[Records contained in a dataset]
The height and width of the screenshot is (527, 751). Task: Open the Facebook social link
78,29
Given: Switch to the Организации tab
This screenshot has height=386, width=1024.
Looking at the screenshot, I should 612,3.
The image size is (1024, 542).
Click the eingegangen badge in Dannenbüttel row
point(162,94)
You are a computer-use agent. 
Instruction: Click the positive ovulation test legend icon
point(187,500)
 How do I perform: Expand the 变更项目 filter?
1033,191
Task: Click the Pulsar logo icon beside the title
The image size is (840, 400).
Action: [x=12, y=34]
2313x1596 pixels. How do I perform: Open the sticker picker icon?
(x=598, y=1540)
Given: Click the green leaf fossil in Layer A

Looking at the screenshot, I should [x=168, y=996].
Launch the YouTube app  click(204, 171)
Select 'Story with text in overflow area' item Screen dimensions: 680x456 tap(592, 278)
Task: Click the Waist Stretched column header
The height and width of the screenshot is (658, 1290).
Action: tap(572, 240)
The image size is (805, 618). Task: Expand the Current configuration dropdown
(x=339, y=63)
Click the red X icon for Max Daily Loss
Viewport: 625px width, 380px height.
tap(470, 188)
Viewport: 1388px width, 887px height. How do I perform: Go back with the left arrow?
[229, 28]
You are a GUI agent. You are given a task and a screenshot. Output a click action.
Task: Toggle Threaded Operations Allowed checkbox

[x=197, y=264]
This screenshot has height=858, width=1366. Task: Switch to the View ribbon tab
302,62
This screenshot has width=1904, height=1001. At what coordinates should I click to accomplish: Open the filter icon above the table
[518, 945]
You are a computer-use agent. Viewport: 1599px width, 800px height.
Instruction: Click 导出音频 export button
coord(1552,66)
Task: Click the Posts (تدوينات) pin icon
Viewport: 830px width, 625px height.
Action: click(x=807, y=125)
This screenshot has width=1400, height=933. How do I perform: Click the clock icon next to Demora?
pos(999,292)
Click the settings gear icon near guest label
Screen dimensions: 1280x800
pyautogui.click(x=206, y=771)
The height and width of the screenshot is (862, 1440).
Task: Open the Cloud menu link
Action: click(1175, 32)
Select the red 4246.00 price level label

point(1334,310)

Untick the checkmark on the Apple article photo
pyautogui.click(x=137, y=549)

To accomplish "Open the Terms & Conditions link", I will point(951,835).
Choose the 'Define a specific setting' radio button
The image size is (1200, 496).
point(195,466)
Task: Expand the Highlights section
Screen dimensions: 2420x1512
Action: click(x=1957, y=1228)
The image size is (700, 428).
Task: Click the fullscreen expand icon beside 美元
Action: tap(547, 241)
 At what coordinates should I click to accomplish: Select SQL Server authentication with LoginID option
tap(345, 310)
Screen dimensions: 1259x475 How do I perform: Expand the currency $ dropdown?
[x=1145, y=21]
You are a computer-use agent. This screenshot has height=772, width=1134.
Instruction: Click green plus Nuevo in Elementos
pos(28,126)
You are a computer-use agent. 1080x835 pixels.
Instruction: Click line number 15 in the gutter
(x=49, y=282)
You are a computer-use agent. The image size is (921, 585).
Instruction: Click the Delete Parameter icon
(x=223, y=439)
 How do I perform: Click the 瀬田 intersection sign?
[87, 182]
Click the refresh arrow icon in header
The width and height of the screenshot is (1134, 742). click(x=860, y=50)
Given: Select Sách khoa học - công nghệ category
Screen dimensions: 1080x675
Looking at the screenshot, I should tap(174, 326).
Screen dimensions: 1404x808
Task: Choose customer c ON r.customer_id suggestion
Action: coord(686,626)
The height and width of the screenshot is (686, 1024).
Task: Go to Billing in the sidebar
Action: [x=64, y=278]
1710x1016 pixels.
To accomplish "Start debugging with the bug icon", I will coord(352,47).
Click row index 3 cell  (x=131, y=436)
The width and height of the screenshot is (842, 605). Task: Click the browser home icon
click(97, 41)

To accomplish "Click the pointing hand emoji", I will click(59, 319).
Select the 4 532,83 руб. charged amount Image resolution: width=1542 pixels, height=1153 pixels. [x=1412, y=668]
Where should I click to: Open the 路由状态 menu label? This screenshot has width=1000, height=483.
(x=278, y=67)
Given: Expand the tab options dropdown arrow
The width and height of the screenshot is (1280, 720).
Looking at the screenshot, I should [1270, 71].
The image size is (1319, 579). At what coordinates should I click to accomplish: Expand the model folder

### Required action
An exact copy of the data is needed, running from its first line through the line that holds "The image size is (1024, 542).", and nothing beyond that.

### Answer for the task
The height and width of the screenshot is (527, 751). Task: Open the Facebook social link
78,29
Given: Switch to the Организации tab
This screenshot has height=386, width=1024.
Looking at the screenshot, I should 612,3.
The image size is (1024, 542).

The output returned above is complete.